The board's decision came after Jordan, who does not have a vote, recommended "that we do a year's probation, if you will."
"I don't feel a lot of pressure because we've already been in negotiations," said Norman Fobert, principal of FAME's Kearney Street campus in Fremont. "That's why the superintendent, Sheila Jordan, felt comfortable making her recommendation.
"We've been doing professional development for our staff, so that we're having a common plan throughout the district. Before it was kind of divided between the San Leandro campus and the Kearney campus and independent studies. So now we're united. They'll be proud in March."
Officials have accused FAME of violating the state education code by using teachers without valid credentials, failing to comply with the charter's instructional program elements and failing to maintain a governing board of at least five members. The school board also said it is concerned about the school's financial and operational viability.

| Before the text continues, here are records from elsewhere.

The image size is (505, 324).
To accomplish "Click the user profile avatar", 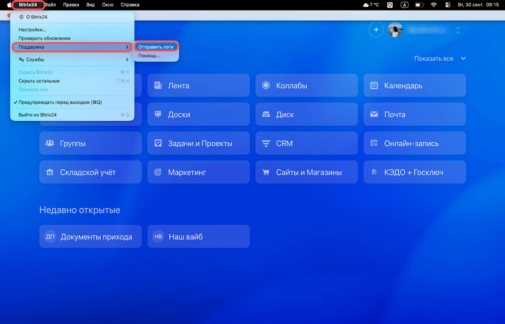I will tap(395, 30).
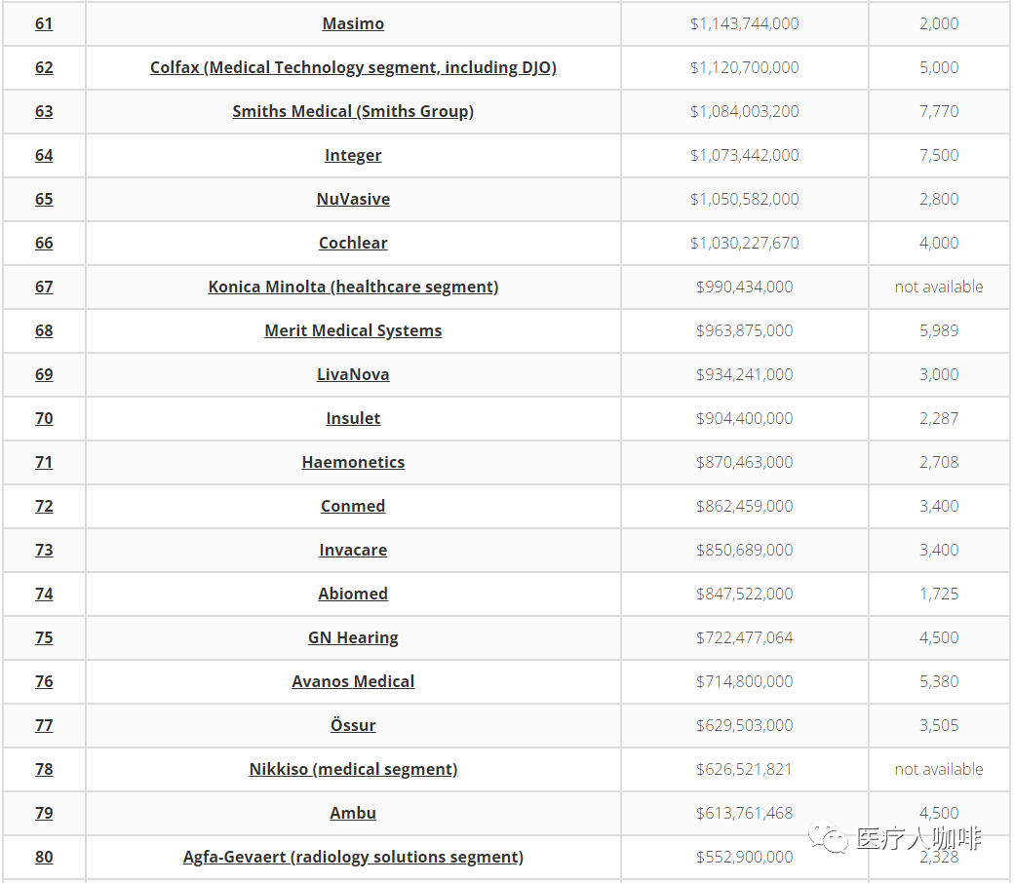Open Agfa-Gevaert radiology solutions segment link
Screen dimensions: 1014x883
[353, 857]
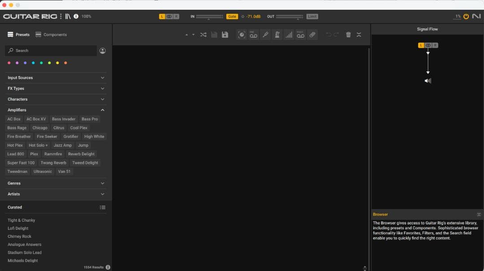The width and height of the screenshot is (484, 271).
Task: Click the paperclip icon in toolbar
Action: click(x=312, y=35)
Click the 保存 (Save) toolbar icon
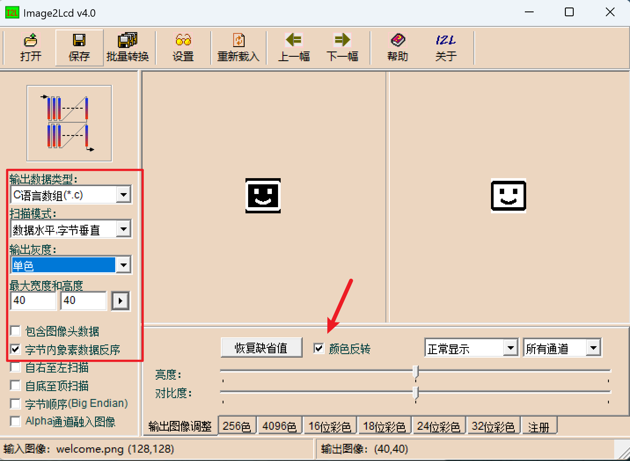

Naeem Malik, FAME's new CEO and president of the board, told this newspaper last month that most of the violations have been fixed and that the school just needs more time to complete the process, adding that parents and students shouldn't be punished for problems under the previous administration.
After the vote Tuesday, Malik said, "Whatever they said, we'll try to follow it, and we'll make sure that it never gets repeated. I'm hoping this is all positive in the future."
Parents and students rejoiced after the board's decision.
Kathy Reichert, who has a student in FAME's independent studies program, said she was "very concerned because I've seen such a turnaround with my son. Now he's finally getting to high school."